La mirada desde el terreno
El Reconocimiento a la Excelencia fue entregado a Catalina Gómez Ángel, corresponsal colombiana radicada desde hace casi dos décadas en Teherán, quien defiende el valor de permanecer sobre el terreno para contar los conflictos.
"Para eso estamos los periodistas, para detectar esos cambios y contarlos. Nuestro oficio consiste primero en intentar entender", afirma Gómez Ángel.
La periodista también reivindica "la importancia de estar en las calles, de viajar alrededor de los países que cubrimos, de observar, de conversar, pero especialmente de oír a aquellos que tienen algo que decir, pero que muchos no quieren escuchar", y dedica el reconocimiento "a muchas mujeres en lengua hispana y portuguesa que hemos elegido contar el mundo lejos de nuestras fronteras".

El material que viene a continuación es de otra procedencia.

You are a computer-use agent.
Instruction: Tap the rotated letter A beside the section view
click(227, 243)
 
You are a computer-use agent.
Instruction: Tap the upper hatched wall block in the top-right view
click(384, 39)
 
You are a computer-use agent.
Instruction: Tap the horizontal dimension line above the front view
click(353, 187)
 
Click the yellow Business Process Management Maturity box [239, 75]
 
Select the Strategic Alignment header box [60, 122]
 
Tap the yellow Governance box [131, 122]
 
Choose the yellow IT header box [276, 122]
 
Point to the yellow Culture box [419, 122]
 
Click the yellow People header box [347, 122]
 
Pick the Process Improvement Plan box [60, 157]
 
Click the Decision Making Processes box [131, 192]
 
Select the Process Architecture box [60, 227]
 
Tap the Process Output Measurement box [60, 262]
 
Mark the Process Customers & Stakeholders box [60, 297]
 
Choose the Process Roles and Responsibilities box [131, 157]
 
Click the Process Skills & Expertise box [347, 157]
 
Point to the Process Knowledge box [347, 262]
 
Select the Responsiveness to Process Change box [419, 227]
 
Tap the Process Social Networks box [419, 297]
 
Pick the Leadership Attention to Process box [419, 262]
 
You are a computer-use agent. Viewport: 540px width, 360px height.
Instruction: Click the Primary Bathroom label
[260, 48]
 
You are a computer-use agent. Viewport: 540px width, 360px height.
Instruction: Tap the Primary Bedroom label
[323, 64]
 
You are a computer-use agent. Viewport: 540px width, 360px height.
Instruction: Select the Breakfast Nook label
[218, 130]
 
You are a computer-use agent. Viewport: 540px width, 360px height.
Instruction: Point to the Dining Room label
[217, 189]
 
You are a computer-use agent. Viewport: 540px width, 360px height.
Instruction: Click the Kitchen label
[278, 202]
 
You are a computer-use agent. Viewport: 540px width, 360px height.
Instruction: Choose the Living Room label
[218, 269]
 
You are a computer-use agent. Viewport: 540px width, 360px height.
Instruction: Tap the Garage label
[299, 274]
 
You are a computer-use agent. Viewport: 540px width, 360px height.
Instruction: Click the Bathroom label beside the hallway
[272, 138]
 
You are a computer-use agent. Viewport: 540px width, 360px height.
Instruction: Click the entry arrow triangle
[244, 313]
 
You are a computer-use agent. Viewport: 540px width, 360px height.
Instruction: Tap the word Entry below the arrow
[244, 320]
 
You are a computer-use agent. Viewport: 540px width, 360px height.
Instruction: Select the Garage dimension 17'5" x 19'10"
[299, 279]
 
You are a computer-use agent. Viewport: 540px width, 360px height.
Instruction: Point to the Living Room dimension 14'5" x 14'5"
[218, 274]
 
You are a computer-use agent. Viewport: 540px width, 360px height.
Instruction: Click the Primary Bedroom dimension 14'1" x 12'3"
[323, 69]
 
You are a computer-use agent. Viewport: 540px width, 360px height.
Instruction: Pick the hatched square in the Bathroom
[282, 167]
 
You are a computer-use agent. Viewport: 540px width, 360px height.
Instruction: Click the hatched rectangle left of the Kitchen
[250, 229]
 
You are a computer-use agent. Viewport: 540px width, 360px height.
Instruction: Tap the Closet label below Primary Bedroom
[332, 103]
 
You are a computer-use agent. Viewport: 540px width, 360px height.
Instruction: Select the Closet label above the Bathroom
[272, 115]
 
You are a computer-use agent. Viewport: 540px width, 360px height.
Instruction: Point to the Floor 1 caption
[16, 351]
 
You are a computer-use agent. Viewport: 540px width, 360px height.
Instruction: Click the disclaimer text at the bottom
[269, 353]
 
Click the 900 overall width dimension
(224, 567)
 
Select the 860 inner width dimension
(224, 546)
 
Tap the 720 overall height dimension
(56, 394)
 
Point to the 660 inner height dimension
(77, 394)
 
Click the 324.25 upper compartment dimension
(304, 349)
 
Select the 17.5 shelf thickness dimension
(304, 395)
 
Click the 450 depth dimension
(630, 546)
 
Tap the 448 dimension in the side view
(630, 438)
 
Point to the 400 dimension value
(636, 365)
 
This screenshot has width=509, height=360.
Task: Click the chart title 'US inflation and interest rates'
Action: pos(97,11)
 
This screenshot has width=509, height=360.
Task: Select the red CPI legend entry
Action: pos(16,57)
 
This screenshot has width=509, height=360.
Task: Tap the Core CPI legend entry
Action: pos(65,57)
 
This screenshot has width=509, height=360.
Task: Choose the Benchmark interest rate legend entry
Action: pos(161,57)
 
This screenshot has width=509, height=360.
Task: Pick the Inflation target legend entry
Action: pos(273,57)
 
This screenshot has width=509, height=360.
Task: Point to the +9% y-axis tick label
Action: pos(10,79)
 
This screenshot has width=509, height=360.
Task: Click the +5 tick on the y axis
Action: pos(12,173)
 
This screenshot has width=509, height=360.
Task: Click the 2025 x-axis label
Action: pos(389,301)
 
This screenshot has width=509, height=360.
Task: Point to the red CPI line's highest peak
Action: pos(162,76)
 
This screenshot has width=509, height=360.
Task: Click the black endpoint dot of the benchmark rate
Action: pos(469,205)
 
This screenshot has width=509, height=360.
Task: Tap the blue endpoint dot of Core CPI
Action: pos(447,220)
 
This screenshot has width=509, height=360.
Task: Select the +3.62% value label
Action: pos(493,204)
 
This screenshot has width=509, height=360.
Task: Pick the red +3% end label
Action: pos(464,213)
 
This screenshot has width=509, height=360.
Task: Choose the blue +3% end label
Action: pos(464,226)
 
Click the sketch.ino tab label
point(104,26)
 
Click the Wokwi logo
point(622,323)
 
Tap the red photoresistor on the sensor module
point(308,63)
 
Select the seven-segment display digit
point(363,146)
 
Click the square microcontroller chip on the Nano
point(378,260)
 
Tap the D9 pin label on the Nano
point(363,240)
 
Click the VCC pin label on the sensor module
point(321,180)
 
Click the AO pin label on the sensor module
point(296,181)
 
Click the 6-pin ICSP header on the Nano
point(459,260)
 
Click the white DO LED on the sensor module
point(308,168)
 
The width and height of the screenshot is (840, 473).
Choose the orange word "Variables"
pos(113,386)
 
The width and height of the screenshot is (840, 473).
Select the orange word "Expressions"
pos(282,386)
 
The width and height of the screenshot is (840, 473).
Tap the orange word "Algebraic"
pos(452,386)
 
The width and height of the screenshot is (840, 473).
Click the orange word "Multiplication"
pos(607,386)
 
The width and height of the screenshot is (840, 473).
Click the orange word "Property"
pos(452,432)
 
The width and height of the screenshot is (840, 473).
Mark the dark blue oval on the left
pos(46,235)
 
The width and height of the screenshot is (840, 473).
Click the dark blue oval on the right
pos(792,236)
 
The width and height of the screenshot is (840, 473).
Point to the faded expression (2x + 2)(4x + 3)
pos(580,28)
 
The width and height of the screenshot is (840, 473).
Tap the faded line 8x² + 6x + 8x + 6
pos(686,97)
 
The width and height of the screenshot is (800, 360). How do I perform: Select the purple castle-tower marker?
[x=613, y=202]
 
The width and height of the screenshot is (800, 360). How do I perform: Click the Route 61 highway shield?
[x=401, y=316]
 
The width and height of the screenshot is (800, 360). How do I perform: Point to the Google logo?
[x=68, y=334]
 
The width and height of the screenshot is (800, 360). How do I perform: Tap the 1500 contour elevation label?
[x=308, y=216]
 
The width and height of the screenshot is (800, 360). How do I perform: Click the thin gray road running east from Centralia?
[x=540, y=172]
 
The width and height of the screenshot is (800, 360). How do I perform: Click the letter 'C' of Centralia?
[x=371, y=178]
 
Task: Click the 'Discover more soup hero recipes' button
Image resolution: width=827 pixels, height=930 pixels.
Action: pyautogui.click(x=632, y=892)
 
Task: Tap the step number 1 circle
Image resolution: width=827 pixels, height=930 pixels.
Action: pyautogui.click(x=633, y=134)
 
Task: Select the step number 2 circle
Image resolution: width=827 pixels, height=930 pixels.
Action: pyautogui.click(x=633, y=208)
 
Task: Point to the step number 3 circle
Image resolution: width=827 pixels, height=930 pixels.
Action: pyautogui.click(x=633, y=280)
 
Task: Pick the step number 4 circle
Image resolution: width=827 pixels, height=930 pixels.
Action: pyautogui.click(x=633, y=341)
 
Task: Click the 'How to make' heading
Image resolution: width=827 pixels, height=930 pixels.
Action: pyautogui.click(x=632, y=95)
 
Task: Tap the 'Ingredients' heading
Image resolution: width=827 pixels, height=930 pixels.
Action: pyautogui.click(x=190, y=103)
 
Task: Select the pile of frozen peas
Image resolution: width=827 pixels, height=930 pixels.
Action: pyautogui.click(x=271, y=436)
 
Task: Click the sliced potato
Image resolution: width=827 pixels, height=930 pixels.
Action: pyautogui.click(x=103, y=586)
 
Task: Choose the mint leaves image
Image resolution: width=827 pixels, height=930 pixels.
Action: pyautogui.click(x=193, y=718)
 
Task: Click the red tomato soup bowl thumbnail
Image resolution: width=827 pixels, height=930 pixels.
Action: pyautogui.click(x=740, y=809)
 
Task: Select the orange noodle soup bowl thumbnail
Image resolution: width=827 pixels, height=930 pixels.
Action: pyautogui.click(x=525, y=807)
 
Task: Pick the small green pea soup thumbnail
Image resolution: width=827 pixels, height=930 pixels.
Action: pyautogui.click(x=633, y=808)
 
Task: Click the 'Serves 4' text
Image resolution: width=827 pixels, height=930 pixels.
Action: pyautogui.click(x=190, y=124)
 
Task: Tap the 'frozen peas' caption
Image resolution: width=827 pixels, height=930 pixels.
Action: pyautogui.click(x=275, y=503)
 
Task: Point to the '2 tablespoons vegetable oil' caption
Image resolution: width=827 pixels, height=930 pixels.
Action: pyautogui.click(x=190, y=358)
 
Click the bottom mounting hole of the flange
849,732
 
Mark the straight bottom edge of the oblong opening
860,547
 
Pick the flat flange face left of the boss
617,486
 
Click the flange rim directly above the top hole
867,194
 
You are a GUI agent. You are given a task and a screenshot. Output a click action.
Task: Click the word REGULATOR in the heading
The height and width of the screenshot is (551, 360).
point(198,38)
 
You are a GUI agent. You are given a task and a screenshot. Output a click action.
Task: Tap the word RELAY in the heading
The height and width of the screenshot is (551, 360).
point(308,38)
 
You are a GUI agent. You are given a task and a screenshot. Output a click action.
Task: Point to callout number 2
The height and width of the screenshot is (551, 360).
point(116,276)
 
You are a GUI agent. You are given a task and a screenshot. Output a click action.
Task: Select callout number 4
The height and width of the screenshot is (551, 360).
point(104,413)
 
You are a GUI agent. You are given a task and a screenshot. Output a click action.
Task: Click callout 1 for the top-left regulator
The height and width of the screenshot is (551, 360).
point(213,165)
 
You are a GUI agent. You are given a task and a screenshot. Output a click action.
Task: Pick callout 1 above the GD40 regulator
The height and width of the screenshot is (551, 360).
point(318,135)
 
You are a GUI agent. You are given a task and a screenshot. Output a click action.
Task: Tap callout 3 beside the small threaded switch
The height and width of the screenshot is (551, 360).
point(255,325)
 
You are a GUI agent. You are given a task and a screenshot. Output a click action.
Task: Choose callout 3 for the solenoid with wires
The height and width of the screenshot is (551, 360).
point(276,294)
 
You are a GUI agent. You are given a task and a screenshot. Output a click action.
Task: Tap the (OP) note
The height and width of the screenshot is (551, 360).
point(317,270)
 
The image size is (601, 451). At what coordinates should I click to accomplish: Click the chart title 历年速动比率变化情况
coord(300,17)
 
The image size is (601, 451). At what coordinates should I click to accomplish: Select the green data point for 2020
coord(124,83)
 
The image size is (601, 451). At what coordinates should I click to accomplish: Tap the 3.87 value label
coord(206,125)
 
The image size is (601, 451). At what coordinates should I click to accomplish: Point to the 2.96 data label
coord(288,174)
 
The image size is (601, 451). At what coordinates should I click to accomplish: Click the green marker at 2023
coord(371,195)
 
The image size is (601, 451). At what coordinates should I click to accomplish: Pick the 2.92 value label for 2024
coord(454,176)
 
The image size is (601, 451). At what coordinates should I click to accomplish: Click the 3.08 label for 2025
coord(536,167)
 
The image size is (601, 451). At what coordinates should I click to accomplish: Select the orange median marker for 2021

La ceremonia también dio espacio a otro de los debates que atraviesan el oficio como la violencia sexual dentro de las redacciones, como apunta la periodista colombiana Jineth Bedoya, quien hace dos meses ha denunciado ante la Fiscalía a un colega.
"La justicia tendrá la última palabra, pero yo, como periodista y como sobreviviente de violencia sexual, tengo el deber ético de no silenciarme", afirma Bedoya, quien defiende la construcción de memoria "a través de un buen periodismo".